### GIVEN EXERCISE A
Reproduce the forum post about the OpenACC Fortran loop word for word.

────────

Hello,
can you help me is this simple peace of code ?
###########################
!$acc region
do i=1,N
x(i)=x(i)+dx
c1=0 ; c2=0
do j=1,N
if (x(i)<xold(j)) then
c1=c1+1
endif
if (x(i)>xold(j)) then
c2=c2+1
endif
enddo
Fx=dble(c1-c2)/dble(N)
v(i)=v(i)+dv
F(i)=Fx
enddo !!! end i
!$acc end region
###########################
i dont know why, but it is not reproducing the same result
as if it is compiled and executed with no parallel processor.
The compilation output seems to be ok:
###########################3
34, Loop unrolled 16 times
35, Loop unrolled 4 times
40, Loop unrolled 8 times
68, Loop unrolled 16 times
83, Generating present_or_copy(f(1:8192))
Generating present_or_copy(v(1:8192))
Generating present_or_copy(x(1:8192))
Generating present_or_copyin(xold(1:8192))
Generating compute capability 2.0 binary
84, Loop is parallelizable
Accelerator kernel generated
84, !$acc loop gang, vector(128) ! blockidx%x threadidx%x
CC 2.0 : 27 registers; 0 shared, 104 constant, 0 local memory bytes
91, Loop is parallelizable
121, Loop unrolled 16 times
energy:
147, Loop unrolled 4 times
#############################
I think the problem is with the variables inside the loop in " j ". How can i tell the compilator that for each " i " it has their own c1,c2 and Fx ?
Thank you very much

────────

### GIVEN EXERCISE B
Write out everything in the listing below, from the line containing "Open the Mortgages menu" down to the line containing "1456x819 pixels. [x=1046, y=70]", with both of those lines included.

────────

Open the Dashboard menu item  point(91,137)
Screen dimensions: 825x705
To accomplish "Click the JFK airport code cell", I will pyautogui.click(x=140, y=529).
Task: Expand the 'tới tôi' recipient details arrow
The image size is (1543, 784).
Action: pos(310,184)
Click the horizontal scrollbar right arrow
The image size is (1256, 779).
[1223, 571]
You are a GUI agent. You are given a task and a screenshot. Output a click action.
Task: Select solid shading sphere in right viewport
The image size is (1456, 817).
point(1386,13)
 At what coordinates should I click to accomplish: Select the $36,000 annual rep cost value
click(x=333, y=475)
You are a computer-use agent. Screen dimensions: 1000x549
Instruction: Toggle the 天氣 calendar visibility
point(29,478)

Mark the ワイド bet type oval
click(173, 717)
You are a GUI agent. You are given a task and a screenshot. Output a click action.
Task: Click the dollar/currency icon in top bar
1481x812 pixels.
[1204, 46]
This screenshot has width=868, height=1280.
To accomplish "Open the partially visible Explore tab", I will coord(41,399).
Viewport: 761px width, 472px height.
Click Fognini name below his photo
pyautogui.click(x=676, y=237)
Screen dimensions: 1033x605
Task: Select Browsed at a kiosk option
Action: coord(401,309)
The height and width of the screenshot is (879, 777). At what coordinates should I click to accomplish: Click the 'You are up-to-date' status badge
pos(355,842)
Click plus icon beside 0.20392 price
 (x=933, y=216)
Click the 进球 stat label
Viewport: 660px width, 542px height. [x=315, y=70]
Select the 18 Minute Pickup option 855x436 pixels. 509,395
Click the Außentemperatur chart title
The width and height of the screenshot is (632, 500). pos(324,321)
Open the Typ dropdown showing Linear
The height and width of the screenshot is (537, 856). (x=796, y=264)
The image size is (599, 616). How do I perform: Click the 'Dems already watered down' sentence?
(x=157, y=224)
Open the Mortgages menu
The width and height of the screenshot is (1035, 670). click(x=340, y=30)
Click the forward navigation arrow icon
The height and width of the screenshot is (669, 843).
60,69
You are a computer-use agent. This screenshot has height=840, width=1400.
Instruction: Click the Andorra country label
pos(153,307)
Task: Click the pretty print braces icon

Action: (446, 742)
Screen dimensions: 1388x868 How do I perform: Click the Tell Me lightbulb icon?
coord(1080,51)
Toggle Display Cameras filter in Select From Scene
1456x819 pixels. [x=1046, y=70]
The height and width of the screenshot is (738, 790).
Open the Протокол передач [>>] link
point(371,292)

────────

### WORKED ANSWER A
Hello,
can you help me is this simple peace of code ?
###########################
!$acc region
do i=1,N
x(i)=x(i)+dx
c1=0 ; c2=0
do j=1,N
if (x(i)<xold(j)) then
c1=c1+1
endif
if (x(i)>xold(j)) then
c2=c2+1
endif
enddo
Fx=dble(c1-c2)/dble(N)
v(i)=v(i)+dv
F(i)=Fx
enddo !!! end i
!$acc end region
###########################
i dont know why, but it is not reproducing the same result
as if it is compiled and executed with no parallel processor.
The compilation output seems to be ok:
###########################3
34, Loop unrolled 16 times
35, Loop unrolled 4 times
40, Loop unrolled 8 times
68, Loop unrolled 16 times
83, Generating present_or_copy(f(1:8192))
Generating present_or_copy(v(1:8192))
Generating present_or_copy(x(1:8192))
Generating present_or_copyin(xold(1:8192))
Generating compute capability 2.0 binary
84, Loop is parallelizable
Accelerator kernel generated
84, !$acc loop gang, vector(128) ! blockidx%x threadidx%x
CC 2.0 : 27 registers; 0 shared, 104 constant, 0 local memory bytes
91, Loop is parallelizable
121, Loop unrolled 16 times
energy:
147, Loop unrolled 4 times
#############################
I think the problem is with the variables inside the loop in " j ". How can i tell the compilator that for each " i " it has their own c1,c2 and Fx ?
Thank you very much

### WORKED ANSWER B
Open the Mortgages menu
The width and height of the screenshot is (1035, 670). click(x=340, y=30)
Click the forward navigation arrow icon
The height and width of the screenshot is (669, 843).
60,69
You are a computer-use agent. This screenshot has height=840, width=1400.
Instruction: Click the Andorra country label
pos(153,307)
Task: Click the pretty print braces icon

Action: (446, 742)
Screen dimensions: 1388x868 How do I perform: Click the Tell Me lightbulb icon?
coord(1080,51)
Toggle Display Cameras filter in Select From Scene
1456x819 pixels. [x=1046, y=70]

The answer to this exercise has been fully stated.